What you need to do. Exactly the lines from the one containing "Screen dimensions: 467x346" through the end of the records must be reproduced; leave out all pictures.

Dataset extract.
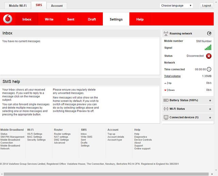Click the clock icon next to time connected
Image resolution: width=218 pixels, height=176 pixels.
pyautogui.click(x=209, y=69)
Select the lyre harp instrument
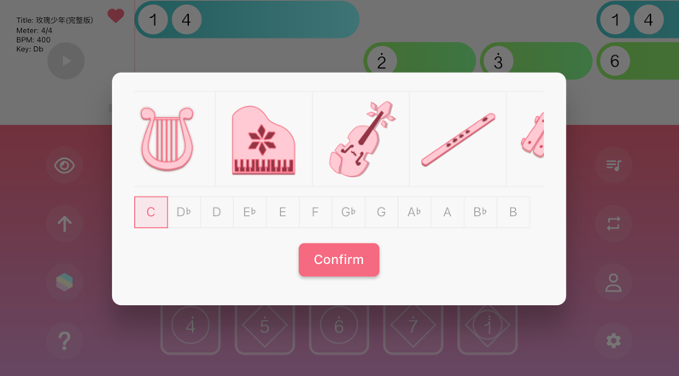679x376 pixels. (167, 139)
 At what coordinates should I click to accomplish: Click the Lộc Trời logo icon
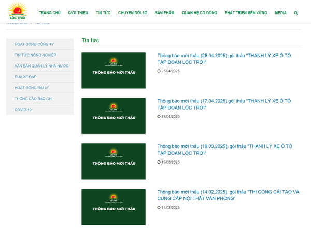click(16, 11)
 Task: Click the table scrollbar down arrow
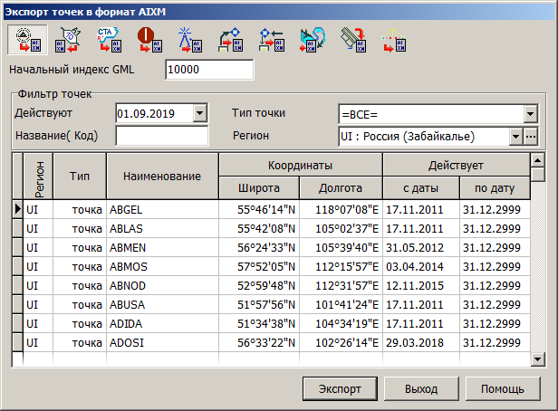tap(537, 359)
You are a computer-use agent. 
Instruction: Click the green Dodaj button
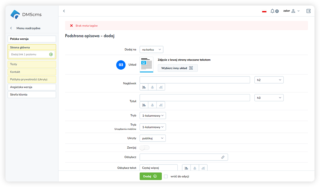click(x=150, y=176)
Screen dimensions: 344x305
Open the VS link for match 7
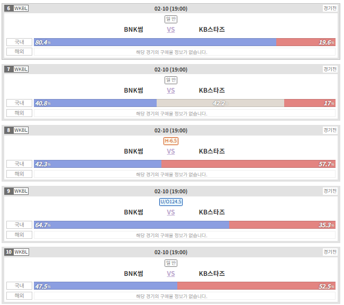(x=171, y=90)
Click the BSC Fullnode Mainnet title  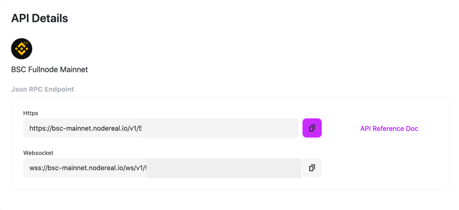pos(50,70)
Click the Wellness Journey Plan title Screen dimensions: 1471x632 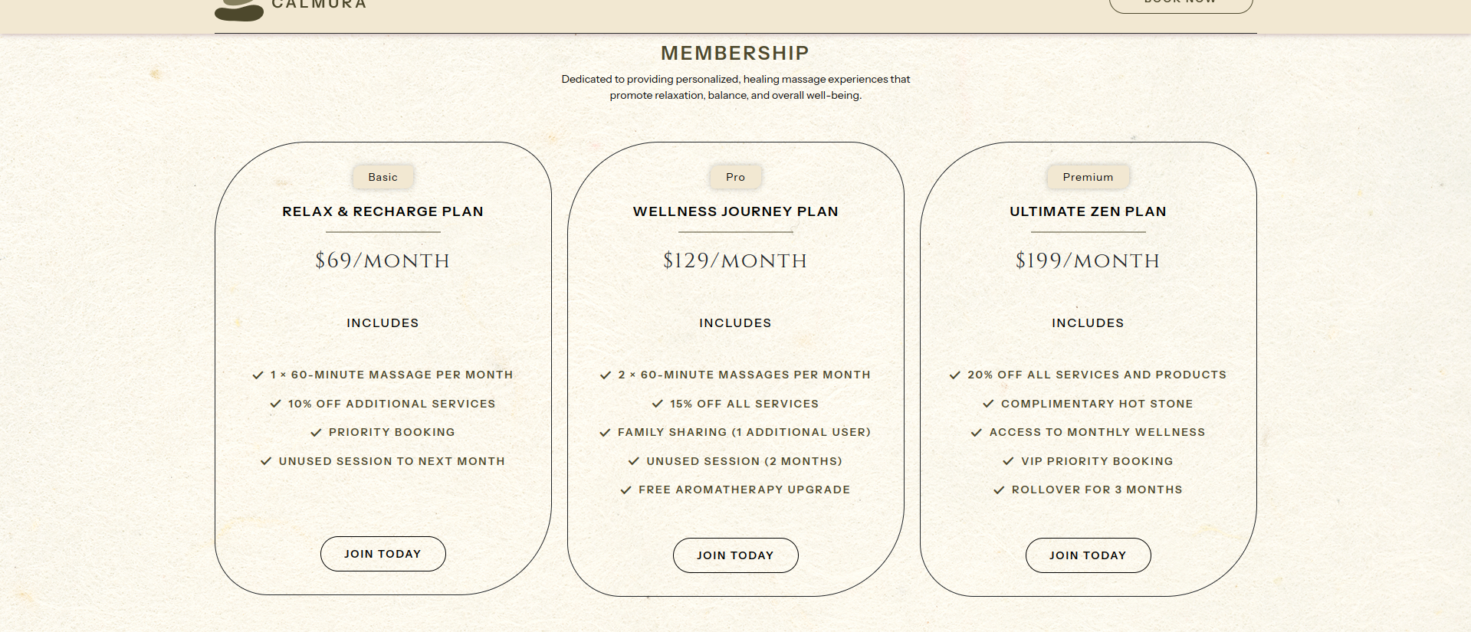[735, 211]
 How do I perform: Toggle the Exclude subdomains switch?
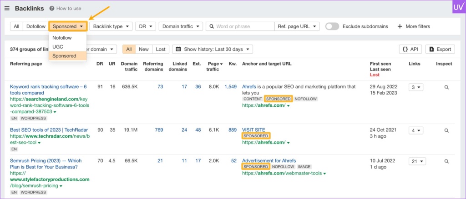(332, 26)
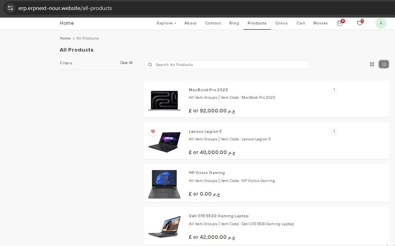Open the Products nav tab
This screenshot has width=395, height=246.
pos(257,23)
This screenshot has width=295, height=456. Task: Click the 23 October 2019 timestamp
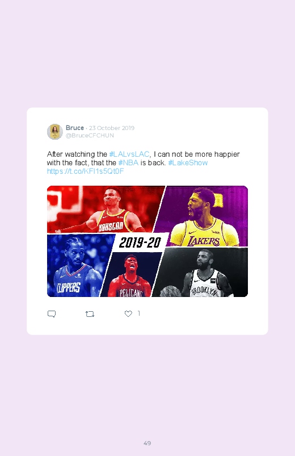(x=112, y=128)
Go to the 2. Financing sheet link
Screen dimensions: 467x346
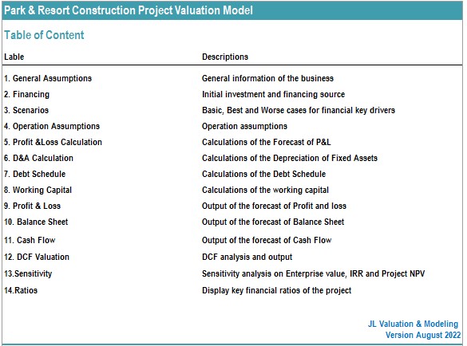tap(27, 94)
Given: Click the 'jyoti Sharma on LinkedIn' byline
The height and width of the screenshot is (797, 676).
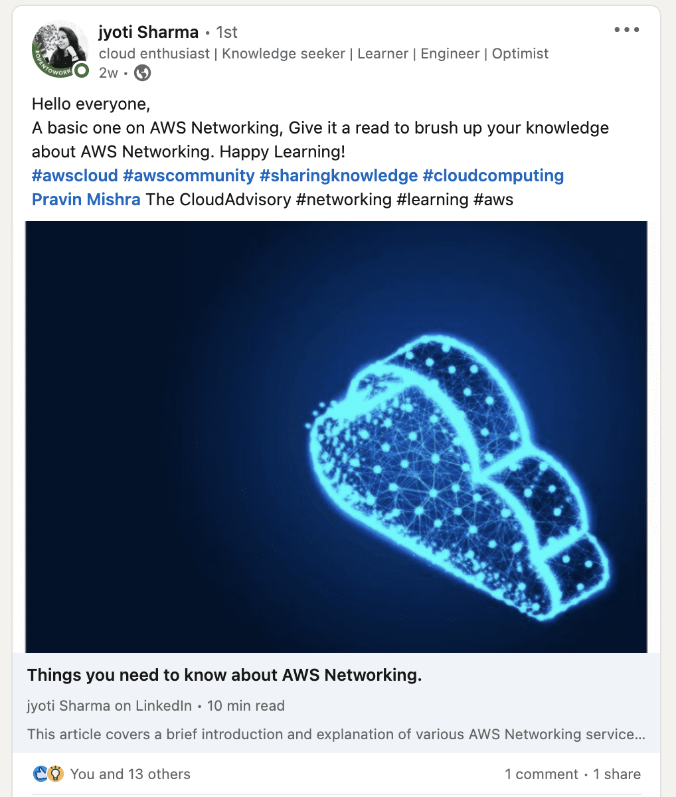Looking at the screenshot, I should pyautogui.click(x=110, y=706).
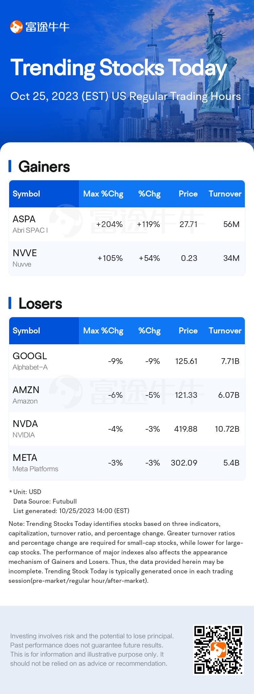The width and height of the screenshot is (254, 694).
Task: Click the 10.72B turnover value for NVDA
Action: (x=227, y=429)
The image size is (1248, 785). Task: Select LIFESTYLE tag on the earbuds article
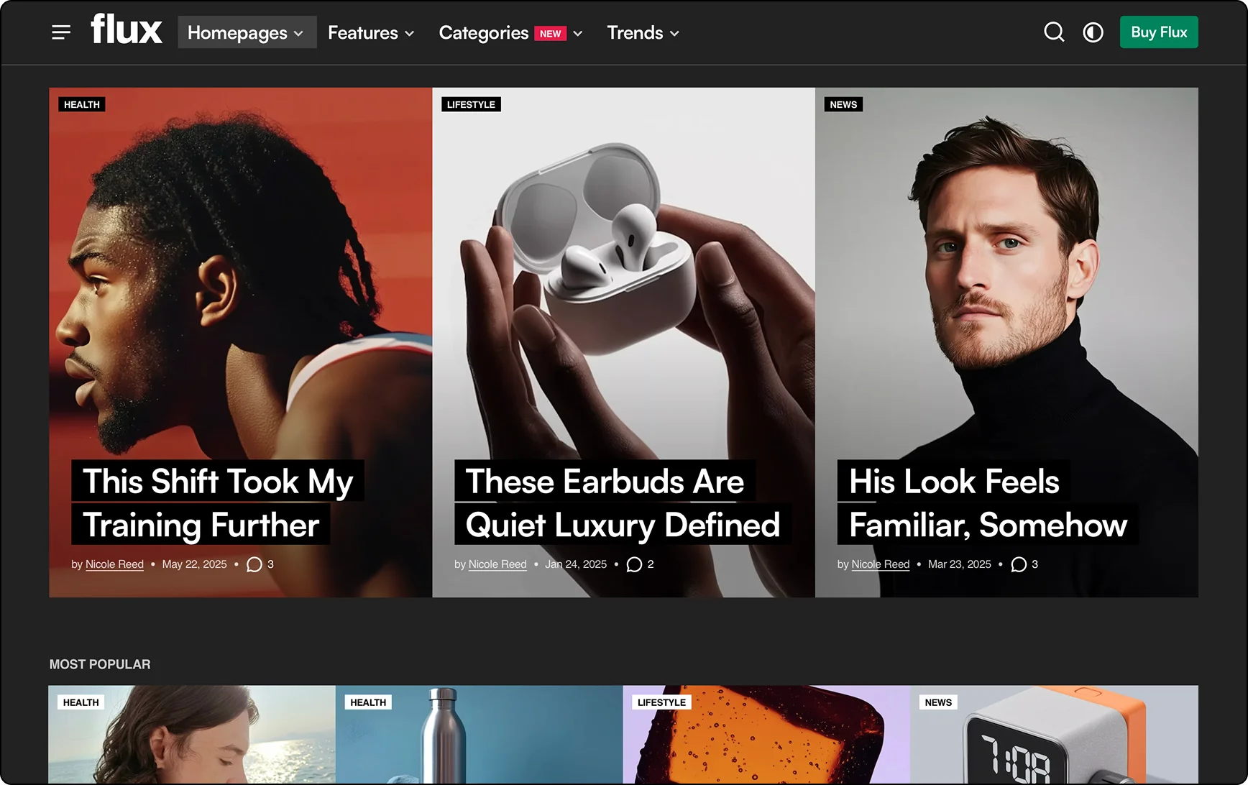tap(471, 104)
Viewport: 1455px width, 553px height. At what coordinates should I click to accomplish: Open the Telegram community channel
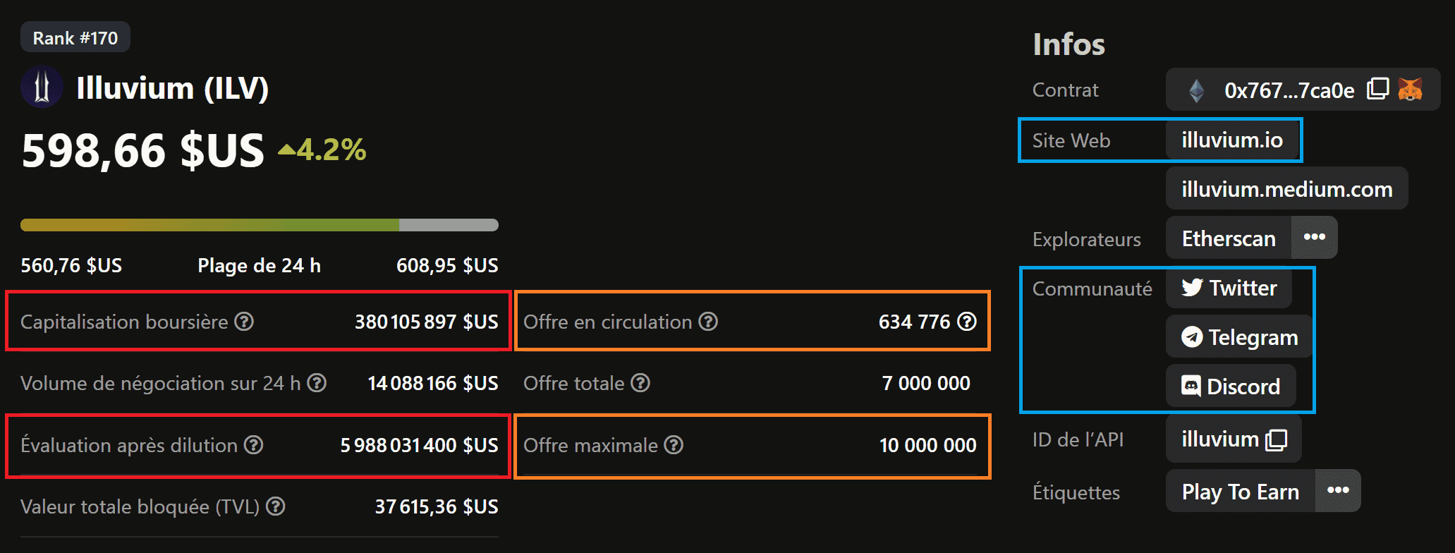pos(1238,337)
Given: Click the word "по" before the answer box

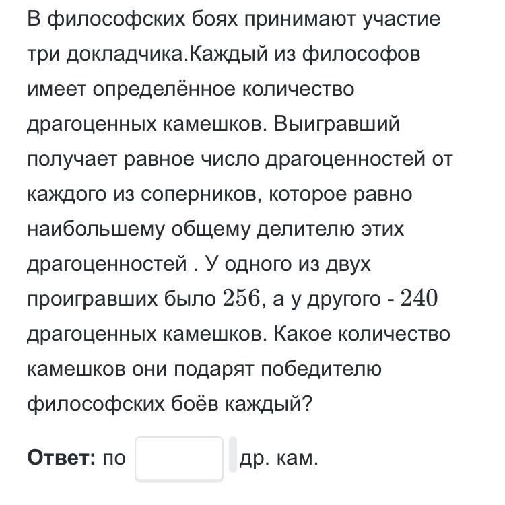Looking at the screenshot, I should pos(114,459).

Answer to this task.
Screen dimensions: 467x346
tap(27, 94)
Given: Click the 'jyoti Sharma on LinkedIn' byline
The height and width of the screenshot is (797, 676).
Looking at the screenshot, I should pyautogui.click(x=110, y=706).
The width and height of the screenshot is (254, 694).
Task: Click the 10.72B turnover value for NVDA
Action: (x=227, y=429)
The image size is (1248, 785). Task: Select LIFESTYLE tag on the earbuds article
tap(471, 104)
Viewport: 1455px width, 553px height. At what coordinates should I click to accomplish: Open the Telegram community channel
pos(1238,337)
Given: Click the word "по" before the answer box

Looking at the screenshot, I should pos(114,459).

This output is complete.